The rules in the standard relating to this capability are given in terms of arrays, but a note reminds us that a single object is considered to be an element of a single-element array for these purposes, citing the following passage which describes the meaning of your pointer:

[basic.compound/3]: [..] A value of a pointer type that is a pointer to or past the end of an object represents the address of the first byte in memory ([intro.memory]) occupied by the object46 or the first byte in memory after the end of the storage occupied by the object, respectively. [..] For purposes of pointer arithmetic ([expr.add]) and comparison ([expr.rel], [expr.eq]), a pointer past the end of the last element of an array x of n elements is considered to be equivalent to a pointer to a hypothetical array element n of x and an object of type T that is not an array element is considered to belong to an array with one element of type T. [..]

So, yes, you can safely "get" the one-past-the-end pointer per these rules.
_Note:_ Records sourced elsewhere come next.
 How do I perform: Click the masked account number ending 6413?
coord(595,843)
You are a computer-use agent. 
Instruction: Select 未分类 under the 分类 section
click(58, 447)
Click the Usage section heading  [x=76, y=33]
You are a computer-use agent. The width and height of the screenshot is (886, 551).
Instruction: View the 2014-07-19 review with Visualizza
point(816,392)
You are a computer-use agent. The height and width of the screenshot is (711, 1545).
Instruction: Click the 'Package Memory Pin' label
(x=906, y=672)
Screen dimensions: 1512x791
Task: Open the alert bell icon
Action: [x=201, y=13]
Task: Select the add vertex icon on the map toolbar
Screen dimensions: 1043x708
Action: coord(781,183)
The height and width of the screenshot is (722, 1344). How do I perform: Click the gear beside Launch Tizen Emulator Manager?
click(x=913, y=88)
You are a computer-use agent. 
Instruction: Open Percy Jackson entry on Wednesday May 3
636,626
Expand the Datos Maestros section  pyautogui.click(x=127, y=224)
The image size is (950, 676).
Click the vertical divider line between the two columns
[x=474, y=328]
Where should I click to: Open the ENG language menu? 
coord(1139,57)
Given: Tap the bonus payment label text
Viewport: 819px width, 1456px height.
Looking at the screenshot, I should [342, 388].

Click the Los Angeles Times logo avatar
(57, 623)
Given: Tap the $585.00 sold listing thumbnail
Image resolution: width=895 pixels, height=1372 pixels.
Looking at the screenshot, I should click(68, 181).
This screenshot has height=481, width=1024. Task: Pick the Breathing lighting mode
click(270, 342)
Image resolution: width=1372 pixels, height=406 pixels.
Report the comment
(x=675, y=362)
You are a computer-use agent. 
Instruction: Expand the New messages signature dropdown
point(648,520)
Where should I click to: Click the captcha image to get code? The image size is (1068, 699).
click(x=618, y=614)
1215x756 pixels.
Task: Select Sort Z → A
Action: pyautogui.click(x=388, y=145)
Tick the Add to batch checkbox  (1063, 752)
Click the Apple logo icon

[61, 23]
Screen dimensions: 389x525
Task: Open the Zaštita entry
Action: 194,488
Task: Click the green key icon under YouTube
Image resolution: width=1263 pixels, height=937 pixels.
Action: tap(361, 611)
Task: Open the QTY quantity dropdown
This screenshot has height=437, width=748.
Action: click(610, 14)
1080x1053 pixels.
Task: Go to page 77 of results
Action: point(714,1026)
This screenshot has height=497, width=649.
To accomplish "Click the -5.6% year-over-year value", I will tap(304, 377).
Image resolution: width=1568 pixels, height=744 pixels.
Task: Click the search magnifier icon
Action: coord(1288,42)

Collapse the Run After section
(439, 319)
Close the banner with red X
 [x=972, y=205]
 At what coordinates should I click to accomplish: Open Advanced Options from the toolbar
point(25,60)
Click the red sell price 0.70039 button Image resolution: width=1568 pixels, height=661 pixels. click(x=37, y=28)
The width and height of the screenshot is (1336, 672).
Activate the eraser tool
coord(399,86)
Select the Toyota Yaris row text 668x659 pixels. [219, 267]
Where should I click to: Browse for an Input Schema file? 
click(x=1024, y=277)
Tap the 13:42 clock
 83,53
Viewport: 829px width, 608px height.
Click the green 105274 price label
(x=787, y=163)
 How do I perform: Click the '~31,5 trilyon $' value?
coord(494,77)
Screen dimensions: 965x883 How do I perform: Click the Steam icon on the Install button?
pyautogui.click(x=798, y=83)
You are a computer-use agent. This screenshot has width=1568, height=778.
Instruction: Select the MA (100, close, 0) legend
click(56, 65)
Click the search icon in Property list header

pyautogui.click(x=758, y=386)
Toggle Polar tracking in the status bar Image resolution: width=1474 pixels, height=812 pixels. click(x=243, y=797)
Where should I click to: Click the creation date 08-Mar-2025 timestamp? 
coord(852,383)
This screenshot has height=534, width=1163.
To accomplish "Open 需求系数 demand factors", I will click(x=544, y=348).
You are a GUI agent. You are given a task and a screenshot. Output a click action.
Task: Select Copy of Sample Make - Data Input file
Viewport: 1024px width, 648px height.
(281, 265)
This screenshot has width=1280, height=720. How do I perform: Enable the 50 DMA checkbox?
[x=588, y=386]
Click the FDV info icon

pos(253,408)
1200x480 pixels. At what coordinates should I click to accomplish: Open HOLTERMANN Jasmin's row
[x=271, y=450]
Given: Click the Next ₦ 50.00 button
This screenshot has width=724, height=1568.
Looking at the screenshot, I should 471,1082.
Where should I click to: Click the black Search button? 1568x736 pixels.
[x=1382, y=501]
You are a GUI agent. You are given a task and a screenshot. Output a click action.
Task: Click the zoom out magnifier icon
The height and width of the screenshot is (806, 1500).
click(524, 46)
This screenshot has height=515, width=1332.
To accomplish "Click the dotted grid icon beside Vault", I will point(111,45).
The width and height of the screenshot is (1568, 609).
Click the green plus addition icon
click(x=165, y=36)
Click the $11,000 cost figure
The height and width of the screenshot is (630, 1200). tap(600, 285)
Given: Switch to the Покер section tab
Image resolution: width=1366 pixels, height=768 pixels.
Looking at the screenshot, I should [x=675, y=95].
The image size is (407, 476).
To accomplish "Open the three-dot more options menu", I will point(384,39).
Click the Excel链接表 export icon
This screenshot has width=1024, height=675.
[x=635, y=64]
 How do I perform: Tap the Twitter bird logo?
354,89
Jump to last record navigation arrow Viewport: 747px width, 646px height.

Unfortunately, you can't do much with it afterwards, since the pointer addition and subtraction rules are defined thus:

[expr.add/4]: When an expression J that has integral type is added to or subtracted from an expression P of pointer type, the result has the type of P.

• If P evaluates to a null pointer value and J evaluates to 0, the result is a null pointer value.
• Otherwise, if P points to an array element i of an array object x with n elements ([dcl.array]),80 the expressions P + J and J + P (where J has the value j) point to the (possibly-hypothetical) array element i+j of x if 0≤i+j≤n and the expression P - J points to the (possibly-hypothetical) array element i−j of x if 0≤i−j≤n.
• Otherwise, the behavior is undefined.

…and &x+1 is not an element of even the made-up array presented by the object x.

If it said "if P points to a (possibly-hypothetical) array element i of an array object x with n elements" then you'd be fine, because this would expand the behaviour given in the second bullet point to cover the one-past-the-end pointer (which is a "hypothetical array element of x" per the first quote). But it doesn't, so we fall through to the third bullet point, leaving your program with undefined behaviour.